Festival de Cannes 2026
Crítica de ""La muerte no tiene dueño": entre el fantasma colonial y el thriller sin rumbo
Jorge Thielen Armand vuelve a Venezuela para construir un relato sobre herencia, tierra y violencia histórica. Presentada en la Quincena de los Cineastas de Cannes, "La muerte no tiene dueño" apuesta por una combinación entre thriller psicológico, western y horror, pero su potencia visual convive con un desarrollo narrativo que dispersa sus ideas.
El venezolano Jorge Thielen Armand regresa a las heridas abiertas de su país con La muerte no tiene dueño (Death Has No Master, 2026), una película presentada en la Quincena de los Cineastas de Cannes que se mueve entre el thriller psicológico, el western de impronta áspera y el horror de estallidos violentos, sin terminar de encontrar un equilibrio entre esos registros.
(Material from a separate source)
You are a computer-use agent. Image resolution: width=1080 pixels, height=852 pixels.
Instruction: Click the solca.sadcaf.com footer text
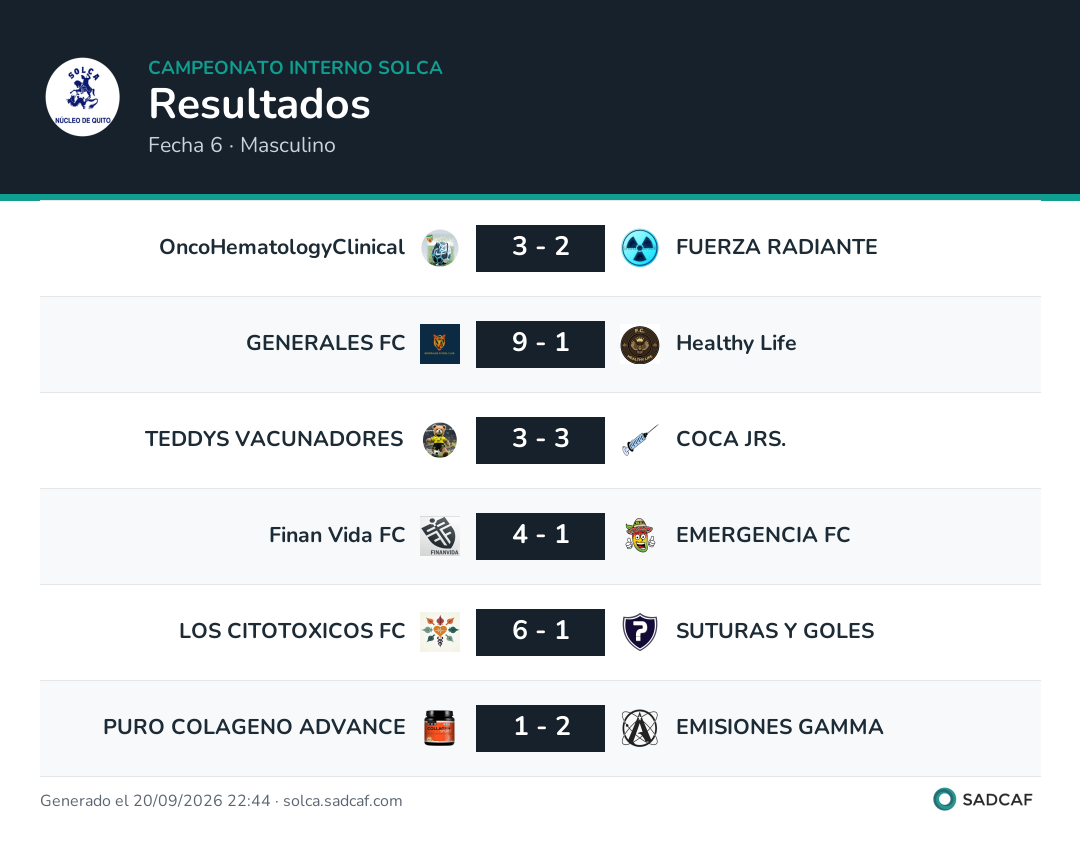click(x=342, y=801)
Esa tensión formal, que podría convertirse en una búsqueda expresiva, termina funcionando como una limitación que le resta contundencia al conjunto.
La historia sigue a Caro (Asia Argento), una mujer criada en Italia que vuelve a Venezuela para vender una plantación de cacao heredada de su padre. Al llegar descubre que la propiedad familiar está ocupada por antiguos trabajadores que se niegan a abandonar el lugar. Sonia (Dogreika Tovar) y su hijo viven allí desde hace años. Lo que comienza como un conflicto por una herencia deriva hacia una disputa donde se cruzan desigualdad social, memoria histórica y disputas de poder alrededor de la tierra. La película evita construir héroes o villanos absolutos, aunque el relato parece inclinarse hacia quienes sostuvieron ese espacio durante décadas.
Hay un aspecto donde Thielen Armand encuentra precisión: la construcción atmosférica. La casona en deterioro, la humedad que invade cada plano, el diseño sonoro que trabaja sobre la incomodidad y la fotografía de Luis Armando Arteaga convierten el espacio en una presencia narrativa constante. La selva aparece como territorio físico y también como memoria latente. La película encuentra allí sus mejores momentos: cuando deja de explicar y simplemente observa cómo ese paisaje consume a los personajes.
El problema aparece cuando el guion intenta expandirse hacia demasiados lugares al mismo tiempo. Colonialismo, privilegio, trauma familiar, culpa histórica, violencia estructural y justicia personal aparecen superpuestos, pero sin la profundidad suficiente para dialogar entre sí. Los pasajes entre sueño y realidad buscan construir una dimensión perturbadora, aunque en más de una ocasión generan desconexión antes que extrañamiento. La película parece confiar tanto en el simbolismo que termina descuidando la progresión dramática.
Asia Argento sostiene con compromiso a una protagonista endurecida por el pasado y el desarraigo. Aprendió español para el papel y construye una figura distante, más cercana a una representación conceptual que a una persona reconocible. Dogreika Tovar aporta un contrapunto que introduce humanidad en el conflicto. Sin embargo, el problema no pasa por las actuaciones sino por personajes construidos desde una lógica demasiado esquemática, donde las ideas pesan más que los cuerpos que las encarnan.
Hay decisiones narrativas que rompen la tensión construida. Algunas escenas ingresan en un territorio cercano al artificio involuntario y debilitan el clima que la película venía sosteniendo. Aun así, el tramo final recupera parte del terreno perdido: la violencia emerge sin épica ni redención, como consecuencia inevitable de una disputa donde nadie sale ileso.
La muerte no tiene dueño encuentra una identidad visual potente y una mirada personal sobre la historia venezolana contemporánea, pero esa ambición narrativa no siempre encuentra la forma adecuada para sostenerse. Jorge Thielen Armand confirma una sensibilidad cinematográfica propia, aunque todavía parece estar buscando el punto donde sus ideas y sus relatos terminen de encontrarse.